### WHAT TO PRODUCE
Your reply should set down word for word each line below from the one with "Viewport: 597px width, 277px" through the final line, both included, but none of the pictures.
** Opening EXERCISE MATERIALS block **
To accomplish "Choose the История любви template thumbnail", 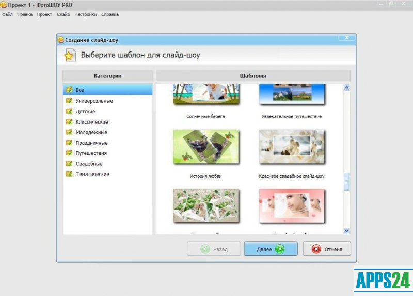I will (205, 148).
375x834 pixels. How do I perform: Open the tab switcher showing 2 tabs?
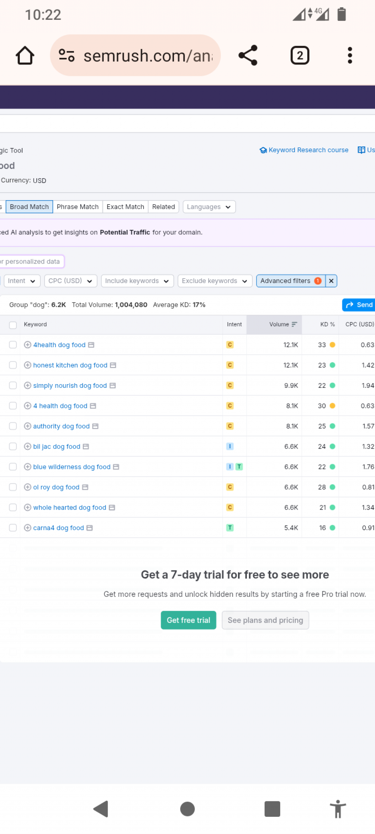[x=300, y=56]
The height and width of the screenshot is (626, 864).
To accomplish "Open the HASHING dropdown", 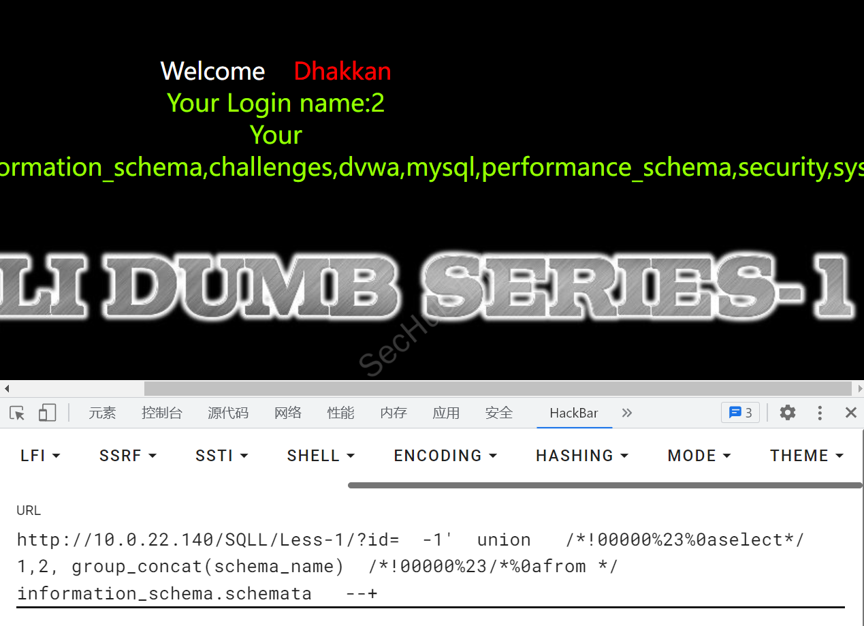I will click(582, 456).
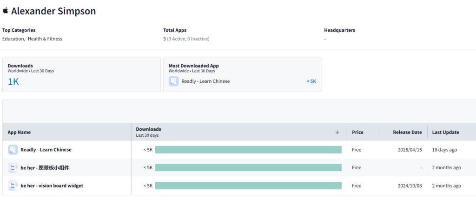476x200 pixels.
Task: Click download bar for be her vision board widget
Action: [248, 186]
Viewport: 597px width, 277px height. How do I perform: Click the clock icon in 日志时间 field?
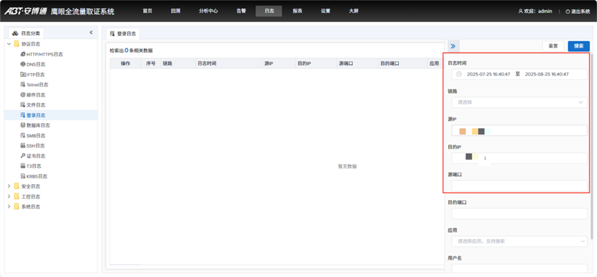tap(458, 74)
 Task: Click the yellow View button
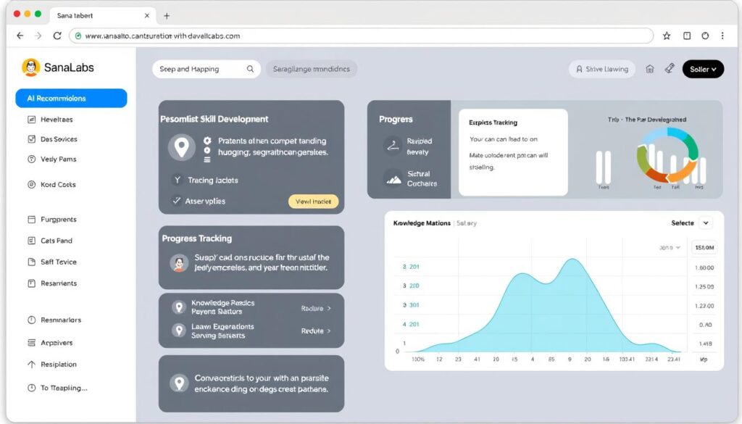pos(313,201)
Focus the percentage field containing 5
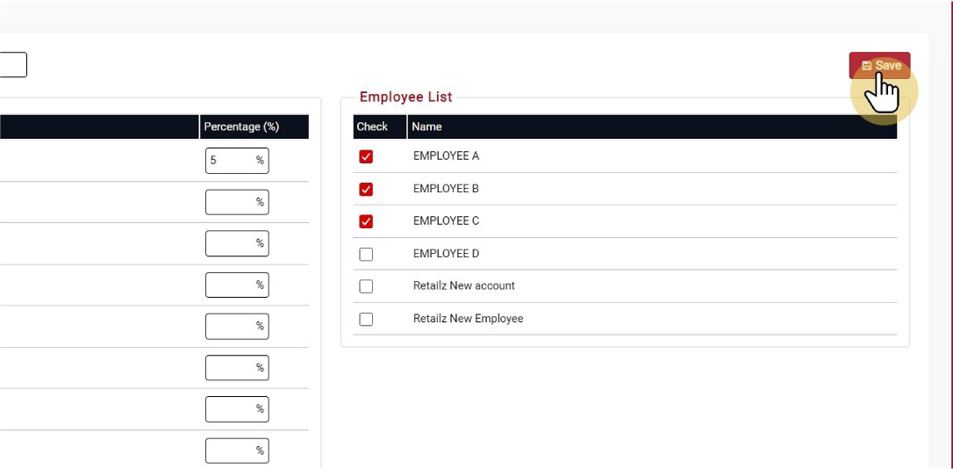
** Closing EXERCISE MATERIALS block **
### THE COMPLETED TASK
Viewport: 597px width, 277px height. How do I perform: Click the clock icon in 日志时间 field?
tap(458, 74)
 Task: Click the yellow View button
pos(313,201)
Focus the percentage field containing 5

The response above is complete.